* Problem requirements
The job is to output each record again, character for character.

(Collected data)
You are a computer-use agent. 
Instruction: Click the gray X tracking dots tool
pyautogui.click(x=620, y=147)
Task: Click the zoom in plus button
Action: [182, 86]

* Answer section
You are a computer-use agent. 
Instruction: Click the gray X tracking dots tool
pyautogui.click(x=620, y=147)
Task: Click the zoom in plus button
Action: [182, 86]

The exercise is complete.